◆ Saved entries:
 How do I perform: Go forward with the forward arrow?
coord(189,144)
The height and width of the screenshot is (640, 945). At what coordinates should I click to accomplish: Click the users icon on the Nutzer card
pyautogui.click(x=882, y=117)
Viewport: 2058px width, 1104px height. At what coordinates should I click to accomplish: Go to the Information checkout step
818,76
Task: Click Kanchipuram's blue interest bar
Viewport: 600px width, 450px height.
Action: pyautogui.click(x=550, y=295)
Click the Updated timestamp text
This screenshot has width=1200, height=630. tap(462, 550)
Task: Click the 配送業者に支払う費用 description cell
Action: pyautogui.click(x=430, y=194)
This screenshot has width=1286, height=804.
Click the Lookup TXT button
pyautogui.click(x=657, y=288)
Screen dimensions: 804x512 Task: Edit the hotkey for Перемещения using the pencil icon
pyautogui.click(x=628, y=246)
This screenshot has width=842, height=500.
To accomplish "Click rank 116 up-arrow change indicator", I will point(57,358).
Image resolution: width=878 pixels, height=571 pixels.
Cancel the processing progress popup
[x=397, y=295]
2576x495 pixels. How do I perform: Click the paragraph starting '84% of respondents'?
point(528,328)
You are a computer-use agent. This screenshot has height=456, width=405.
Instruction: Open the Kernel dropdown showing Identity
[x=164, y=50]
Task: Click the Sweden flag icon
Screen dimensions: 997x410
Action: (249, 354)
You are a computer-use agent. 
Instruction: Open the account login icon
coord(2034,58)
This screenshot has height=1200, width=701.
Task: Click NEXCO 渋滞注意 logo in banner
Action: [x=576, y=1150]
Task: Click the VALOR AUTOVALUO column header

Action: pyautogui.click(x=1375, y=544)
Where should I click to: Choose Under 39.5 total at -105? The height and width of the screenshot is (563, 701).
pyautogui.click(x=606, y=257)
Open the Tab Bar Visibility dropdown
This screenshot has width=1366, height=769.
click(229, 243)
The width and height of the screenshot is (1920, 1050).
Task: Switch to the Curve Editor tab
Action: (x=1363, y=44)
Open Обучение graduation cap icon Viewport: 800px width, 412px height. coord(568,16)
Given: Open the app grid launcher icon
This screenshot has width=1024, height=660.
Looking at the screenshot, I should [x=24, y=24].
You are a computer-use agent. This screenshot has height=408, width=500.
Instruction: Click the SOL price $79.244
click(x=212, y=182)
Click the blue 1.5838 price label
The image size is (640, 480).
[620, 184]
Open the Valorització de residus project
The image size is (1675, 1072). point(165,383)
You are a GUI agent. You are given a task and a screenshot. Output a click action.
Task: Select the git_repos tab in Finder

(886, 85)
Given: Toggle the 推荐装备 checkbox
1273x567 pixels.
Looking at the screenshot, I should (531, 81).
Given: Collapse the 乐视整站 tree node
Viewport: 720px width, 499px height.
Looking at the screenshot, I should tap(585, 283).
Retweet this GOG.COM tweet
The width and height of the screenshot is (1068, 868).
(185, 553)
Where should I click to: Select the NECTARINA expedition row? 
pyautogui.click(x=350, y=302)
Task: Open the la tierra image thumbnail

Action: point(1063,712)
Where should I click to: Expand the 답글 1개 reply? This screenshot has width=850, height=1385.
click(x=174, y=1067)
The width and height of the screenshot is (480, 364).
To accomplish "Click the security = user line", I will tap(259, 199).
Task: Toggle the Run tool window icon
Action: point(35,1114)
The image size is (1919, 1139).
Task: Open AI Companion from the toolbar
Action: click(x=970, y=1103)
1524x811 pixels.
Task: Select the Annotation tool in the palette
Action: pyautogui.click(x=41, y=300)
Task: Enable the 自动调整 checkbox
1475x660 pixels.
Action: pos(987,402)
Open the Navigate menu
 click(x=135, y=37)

◆ What you have to do: When you write the entries out again, keep every word and mark exactly as it is.

◆ The completed task:
 How do I perform: Go forward with the forward arrow?
coord(189,144)
The height and width of the screenshot is (640, 945). At what coordinates should I click to accomplish: Click the users icon on the Nutzer card
pyautogui.click(x=882, y=117)
Viewport: 2058px width, 1104px height. At what coordinates should I click to accomplish: Go to the Information checkout step
818,76
Task: Click Kanchipuram's blue interest bar
Viewport: 600px width, 450px height.
Action: pyautogui.click(x=550, y=295)
Click the Updated timestamp text
This screenshot has width=1200, height=630. tap(462, 550)
Task: Click the 配送業者に支払う費用 description cell
Action: pyautogui.click(x=430, y=194)
This screenshot has width=1286, height=804.
Click the Lookup TXT button
pyautogui.click(x=657, y=288)
Screen dimensions: 804x512 Task: Edit the hotkey for Перемещения using the pencil icon
pyautogui.click(x=628, y=246)
This screenshot has width=842, height=500.
To accomplish "Click rank 116 up-arrow change indicator", I will point(57,358).
Image resolution: width=878 pixels, height=571 pixels.
Cancel the processing progress popup
[x=397, y=295]
2576x495 pixels. How do I perform: Click the paragraph starting '84% of respondents'?
point(528,328)
You are a computer-use agent. This screenshot has height=456, width=405.
Instruction: Open the Kernel dropdown showing Identity
[x=164, y=50]
Task: Click the Sweden flag icon
Screen dimensions: 997x410
Action: (249, 354)
You are a computer-use agent. 
Instruction: Open the account login icon
coord(2034,58)
This screenshot has height=1200, width=701.
Task: Click NEXCO 渋滞注意 logo in banner
Action: [x=576, y=1150]
Task: Click the VALOR AUTOVALUO column header

Action: pyautogui.click(x=1375, y=544)
Where should I click to: Choose Under 39.5 total at -105? The height and width of the screenshot is (563, 701).
pyautogui.click(x=606, y=257)
Open the Tab Bar Visibility dropdown
This screenshot has width=1366, height=769.
click(229, 243)
The width and height of the screenshot is (1920, 1050).
Task: Switch to the Curve Editor tab
Action: (x=1363, y=44)
Open Обучение graduation cap icon Viewport: 800px width, 412px height. coord(568,16)
Given: Open the app grid launcher icon
This screenshot has width=1024, height=660.
Looking at the screenshot, I should [x=24, y=24].
You are a computer-use agent. This screenshot has height=408, width=500.
Instruction: Click the SOL price $79.244
click(x=212, y=182)
Click the blue 1.5838 price label
The image size is (640, 480).
[620, 184]
Open the Valorització de residus project
The image size is (1675, 1072). point(165,383)
You are a GUI agent. You are given a task and a screenshot. Output a click action.
Task: Select the git_repos tab in Finder

(886, 85)
Given: Toggle the 推荐装备 checkbox
1273x567 pixels.
Looking at the screenshot, I should (531, 81).
Given: Collapse the 乐视整站 tree node
Viewport: 720px width, 499px height.
Looking at the screenshot, I should tap(585, 283).
Retweet this GOG.COM tweet
The width and height of the screenshot is (1068, 868).
(185, 553)
Where should I click to: Select the NECTARINA expedition row? 
pyautogui.click(x=350, y=302)
Task: Open the la tierra image thumbnail

Action: point(1063,712)
Where should I click to: Expand the 답글 1개 reply? This screenshot has width=850, height=1385.
click(x=174, y=1067)
The width and height of the screenshot is (480, 364).
To accomplish "Click the security = user line", I will tap(259, 199).
Task: Toggle the Run tool window icon
Action: point(35,1114)
The image size is (1919, 1139).
Task: Open AI Companion from the toolbar
Action: click(x=970, y=1103)
1524x811 pixels.
Task: Select the Annotation tool in the palette
Action: pyautogui.click(x=41, y=300)
Task: Enable the 自动调整 checkbox
1475x660 pixels.
Action: pos(987,402)
Open the Navigate menu
 click(x=135, y=37)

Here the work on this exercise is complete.